Employees of BC Stone Products Namibia handed over a petition to their management, highlighting grievances pertaining to the company’s legal officer on Wednesday.
The Chinese owned marble processing company operates in Walvis Bay and Karibib.
According to shop steward chairman Ndunda Benhard, they feel threatened by the presence and the actions of Chris Theron. “Three of our colleagues have been unfairly dismissed because of him. We have another colleague whose disciplinary hearing is ongoing and we do not know what will happen to him,” Benhard alleged.
According to him, they engaged the company on several occasions regarding Theron’s behaviour, to no avail.
“We also engaged the former Erongo governor when we invited him to attend a disciplinary hearing as an observer when one of our colleagues was unfairly dismissed. Yet, the legal officer was not shaken by this move.”
The employees accuse Theron of calling them “empty black rolling tyres”.
“He has a tendency to tell us that we like to be spoon-fed. He told the shop stewards that he is fed up and tired of their nonsense and took a decision to ruin our wage negotiations. He is aggressive towards the shop stewards, and does not act with impartiality and integrity when conducting disciplinary hearings. His emotions always get the better of him.”
The employees believe that Theron is not fit to be a legal officer.
Benhard stated that they want their employers to treat the petition as a matter of urgency.
“We demand that Theron stop dealing with issues that have to do with the employees of BC Stone Products or to deal with anything that may influence decisions or any policies pertaining to the workers. We are giving the company 72 hours to address this issue. Failure to do so will result in unrest.”
In a letter to the management of BC Stone dated 17 August by Joseph Garoeb, deputy secretary general of the Mining, Metal, Maritime and Construction (MMMC) union, workers are demanding the removal of Theron “because he is not fit to do his job”.
“Since he joined the company, many things have been going in the wrong direction. Issues pertaining to retrenchment and dismissals as well as the relationship between the employer, the union and the workers, have become strained.”
In a letter written in response to the union, dated 20 August, human resource manager of BC Stone Lovina Plato stated that their concerns regarding Chris Theron have been noted.
“Procedures require that should employees have grievances with co-workers, whether they are management or not, they are free to raise their concerns through the grievance procedure.”

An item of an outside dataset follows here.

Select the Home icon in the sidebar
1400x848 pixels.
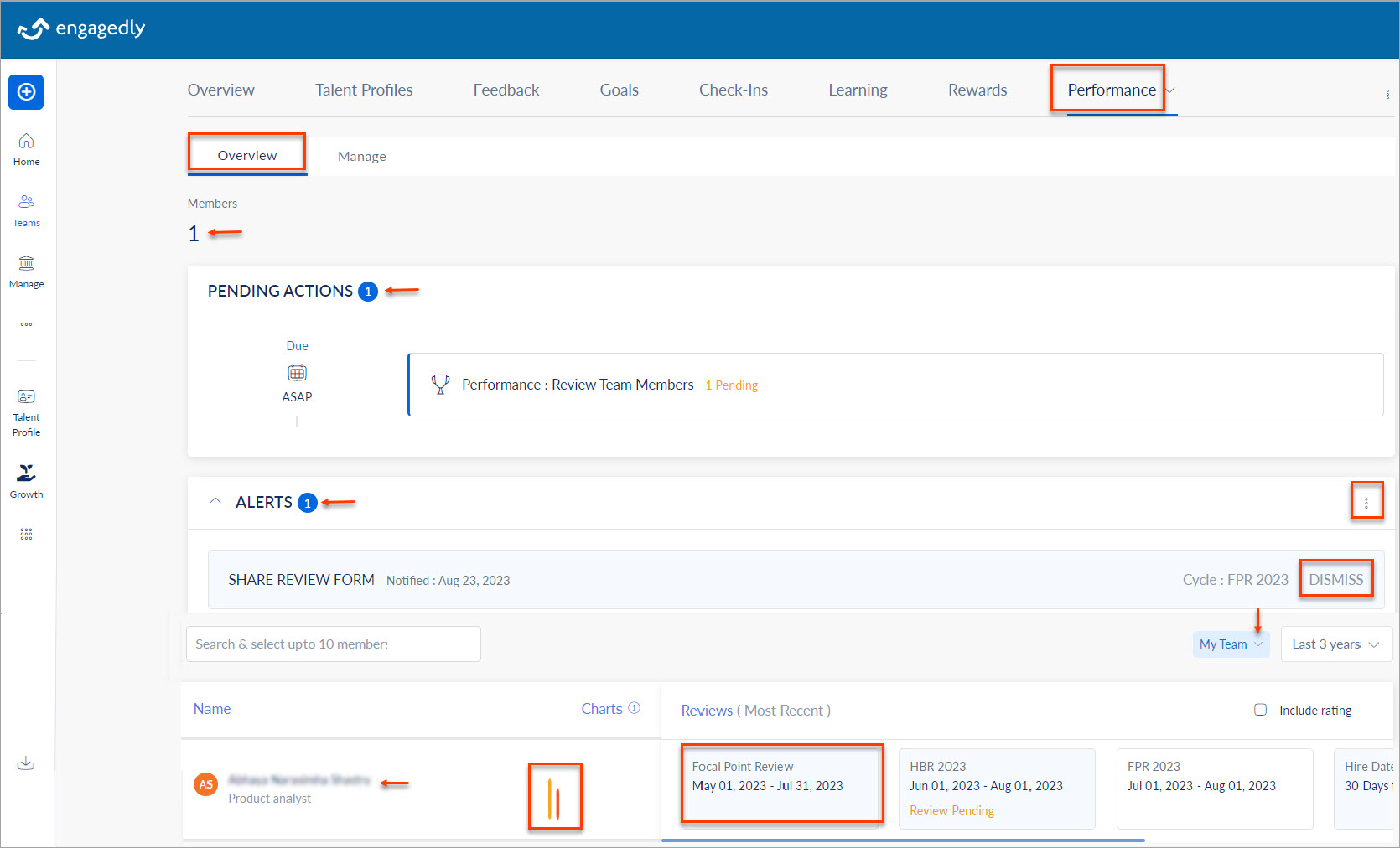(26, 149)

Plato said the union should note that to demand that the company remove any person without a valid and fair reason or without a disciplinary case where the employee was dismissed, is unlawful and the company will not adhere to such demands.
The workers also petitioned for better working conditions in 2018, but according to Garoeb, none of these grievances have been resolved.
“It is not safe to work here. There are no safety mechanisms in place nor do the employees have medical aid in case they injure themselves on the job. But because these workers need to put bread on the table, they are here.”
Garoeb and his colleagues have implored government to send inspectors to come and witness the employees’ working conditions.
“We have tried to engage high ranking officials to intervene in this matter, but to no avail. I am really hoping that our cries will be heard. We are being discriminated against, treated unfairly, yet we make up the foundation of the economy. We should be respected and treated fairly.”
Plato stated that the company will issue a written response to the petition delivered on Wednesday.